Henrik Starcke (16 April 1899 – 5 June 1973) was a Danish sculptor who created fanciful creatures based on his interest in ancient art.

==Biography==
Born in Copenhagen, he was the son of the politician and philosopher Carl Nicolai Starcke. He was brought up in a highly cultured environment as his mother was very musical and his father was an accomplished amateur wood carver. Following his father's wishes, he first began to study medicine before studying painting under Ejnar Nielsen at the Royal Danish Academy of Fine Arts (1920–24). In 1925 in Paris, he married the textile artist Dagmar Kaae (1899–1975).

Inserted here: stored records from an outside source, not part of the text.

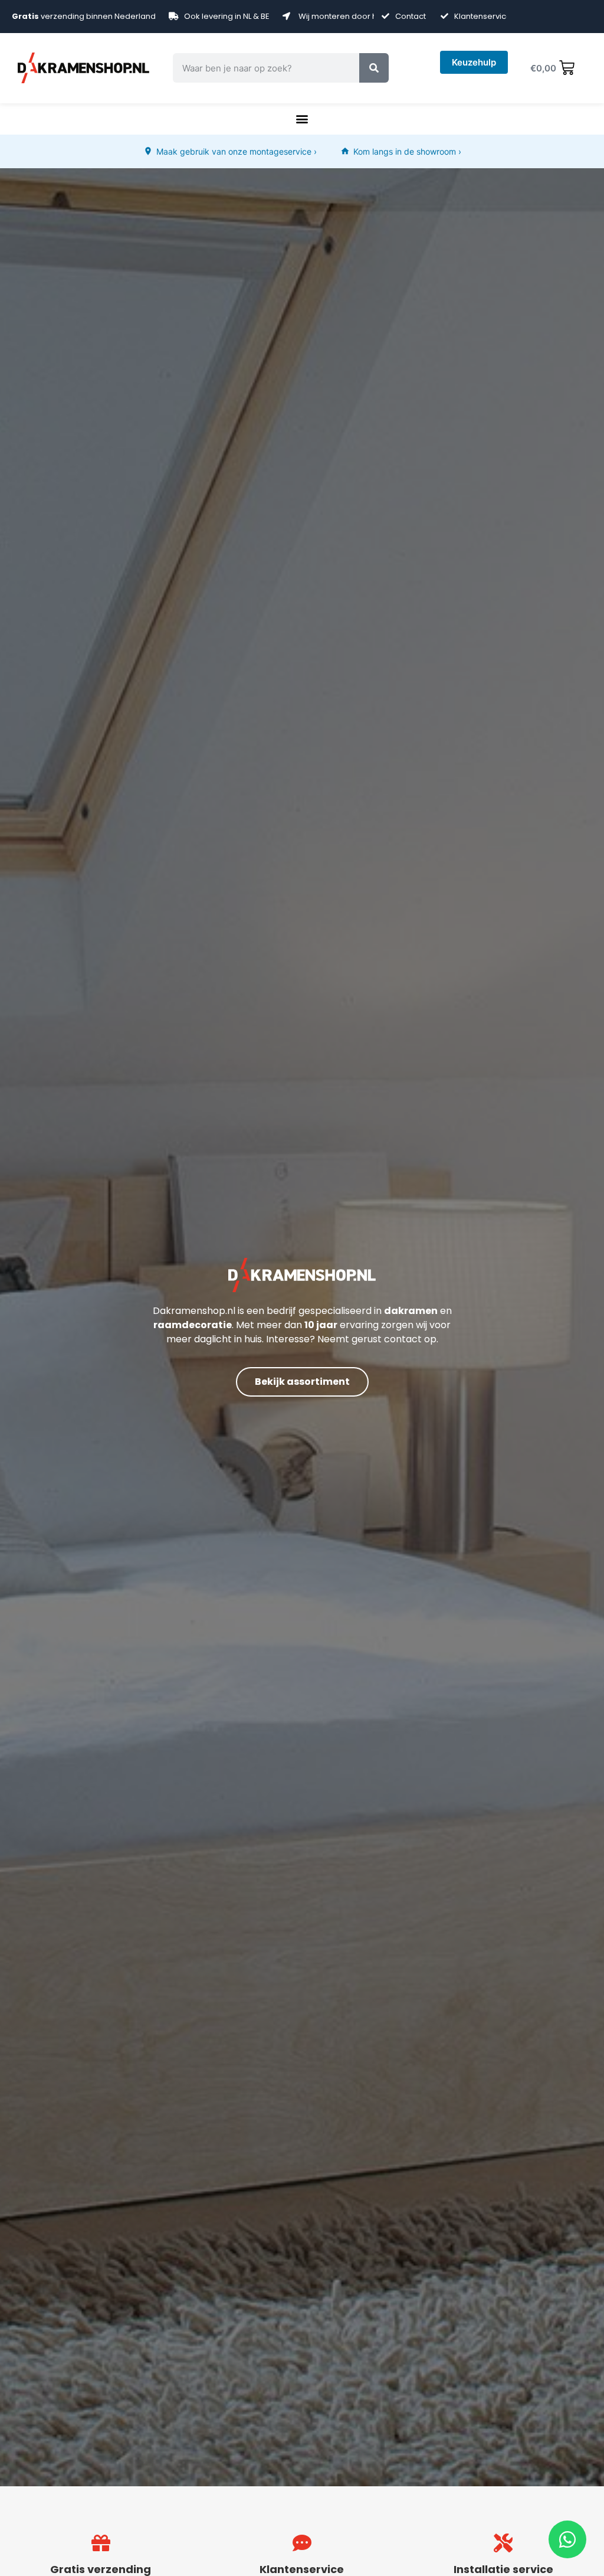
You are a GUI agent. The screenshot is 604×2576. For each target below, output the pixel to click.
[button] (302, 119)
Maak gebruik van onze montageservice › (236, 151)
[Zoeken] (374, 68)
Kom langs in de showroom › (407, 151)
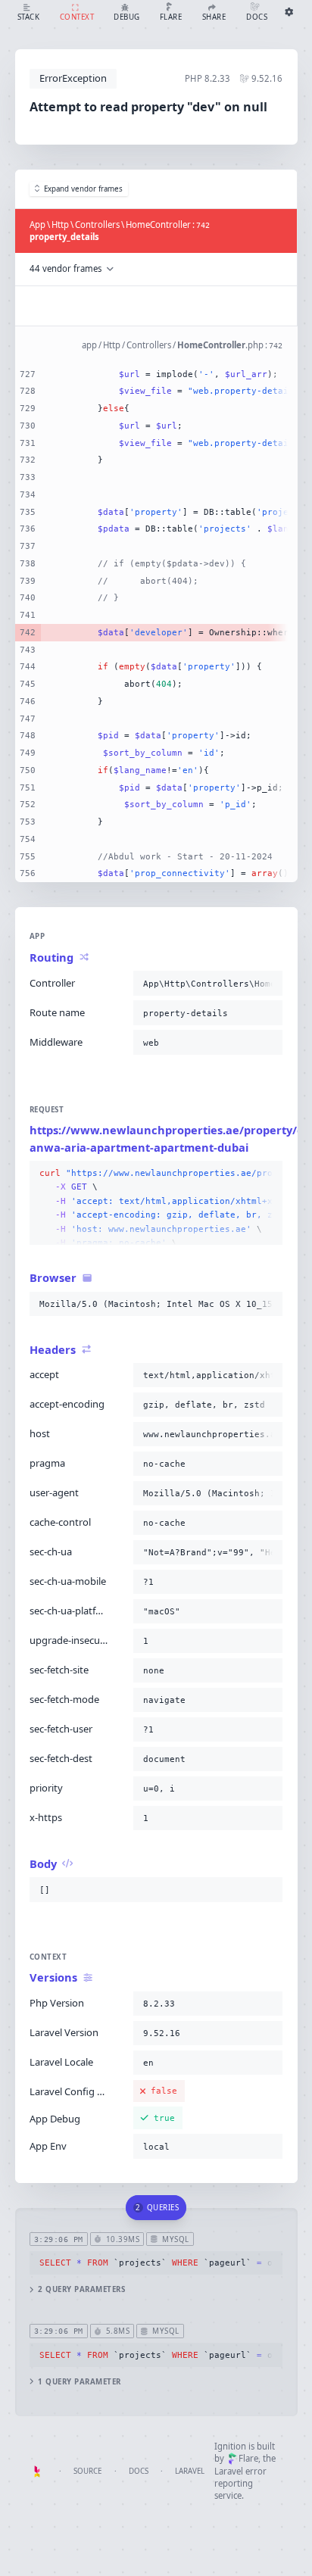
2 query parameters (81, 2289)
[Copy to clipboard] (268, 983)
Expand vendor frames (83, 189)
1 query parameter (79, 2382)
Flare (248, 2458)
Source (87, 2471)
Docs (138, 2471)
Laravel (189, 2471)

Taking a special interest in ancient art, he travelled widely in the 1920s and 1930s to France, Italy, Greece, Egypt and England. From 1929, he abandoned painting in favour of sculpture. As a sculptor, he was inventive and imaginative, often working with unusual materials such as flint, gravel, brick and rusty nails. His works include two large reliefs at Vestre Cemetery, Begravelse (Burial, 1940–49) and Opstandelse (Resurrection, 1948–49), and Dronning Dagmar (Queen Dagmar) together with Steen Eiler Rasmussen in Ringsted's churchyard.

==Awards==
In 1940 he was awarded the Eckersberg Medal and in 1960, the Thorvaldsen Medal.